### PROVIDED DATA
* * *

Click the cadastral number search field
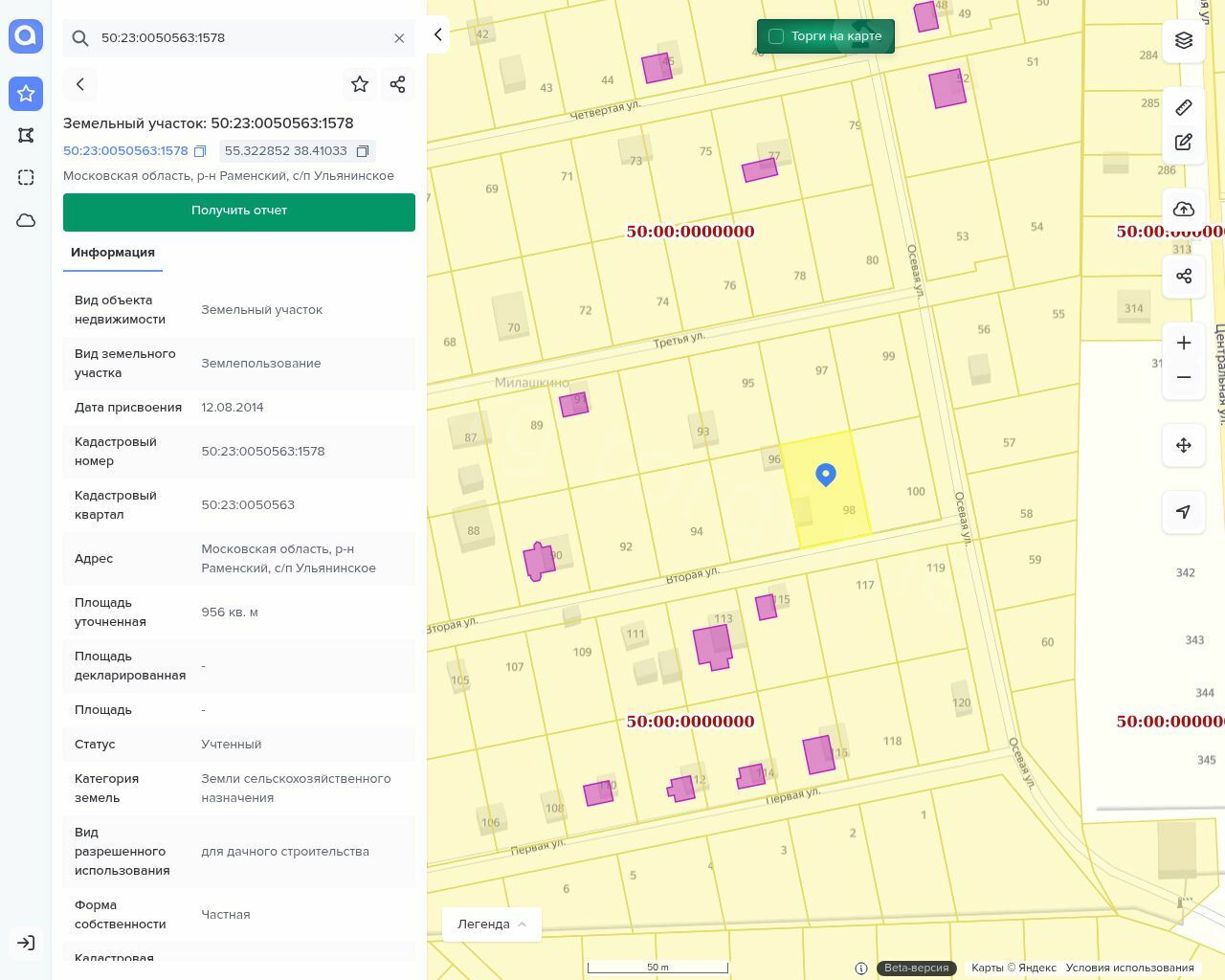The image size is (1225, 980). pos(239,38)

* * *

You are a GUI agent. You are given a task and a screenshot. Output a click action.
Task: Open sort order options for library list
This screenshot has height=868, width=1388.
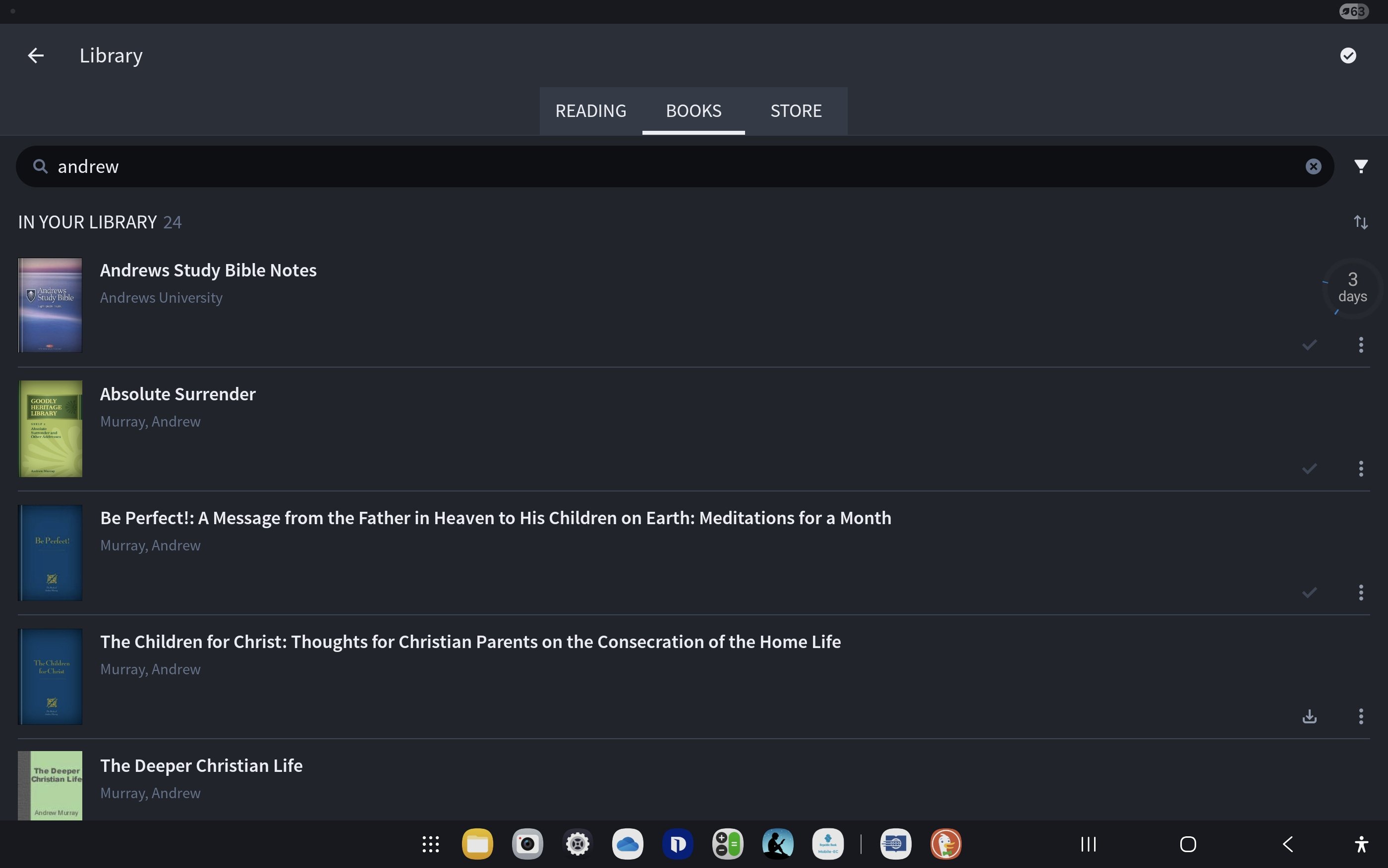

* * *

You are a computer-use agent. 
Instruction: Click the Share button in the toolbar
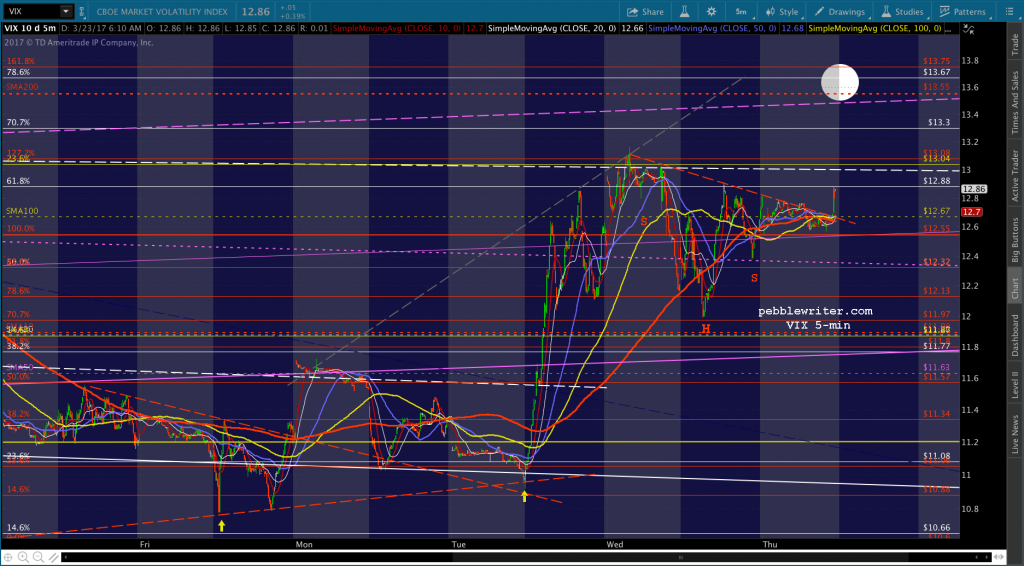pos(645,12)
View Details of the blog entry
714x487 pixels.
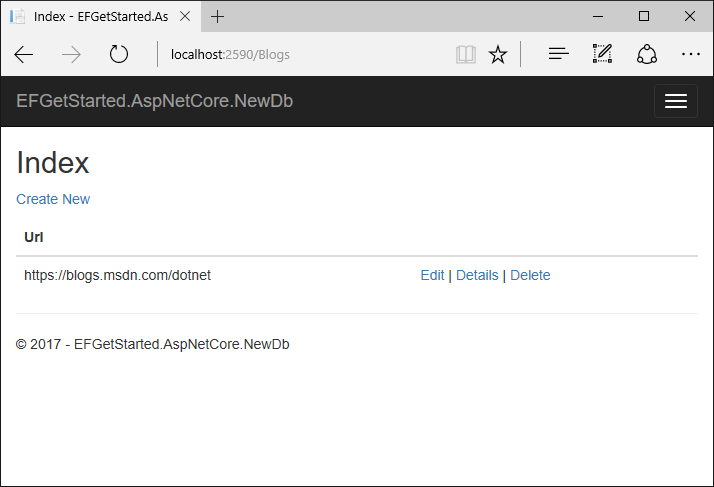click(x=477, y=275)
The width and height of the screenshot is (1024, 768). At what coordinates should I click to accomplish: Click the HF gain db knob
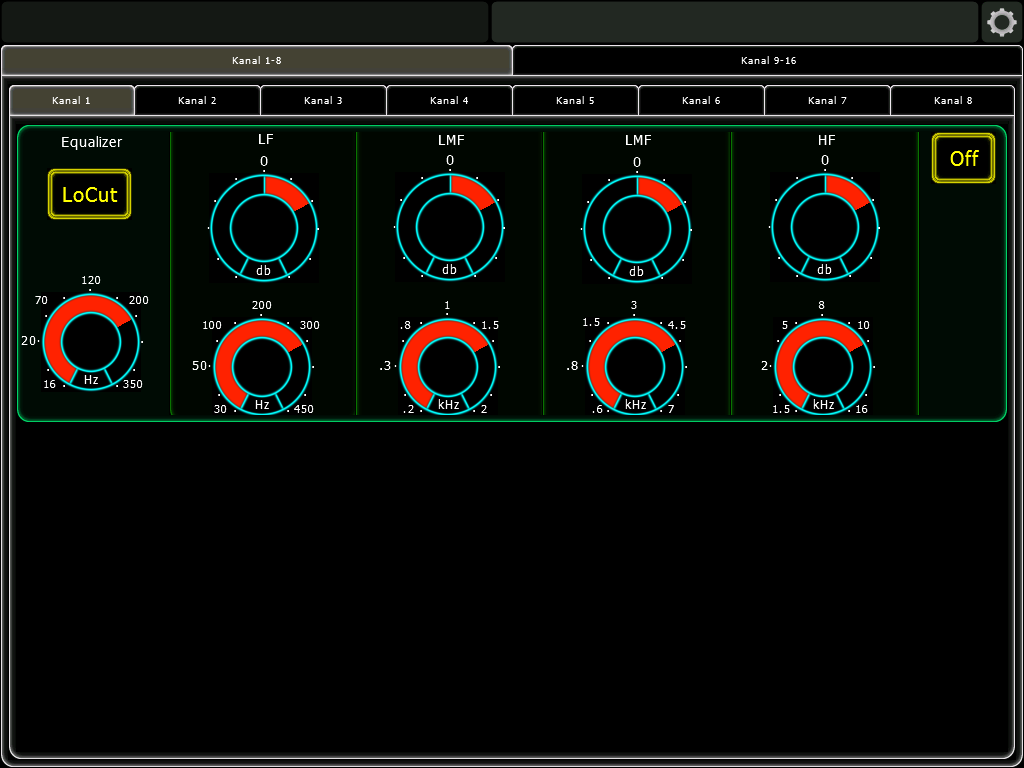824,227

* * *

### TASK DETAILS
Extract every line of the items above that contains the word "agent", and copy each one in full.

### THE REPLY
You are a GUI agent. You are given a task and a screenshot. Output a click action.
You are a computer-use agent. 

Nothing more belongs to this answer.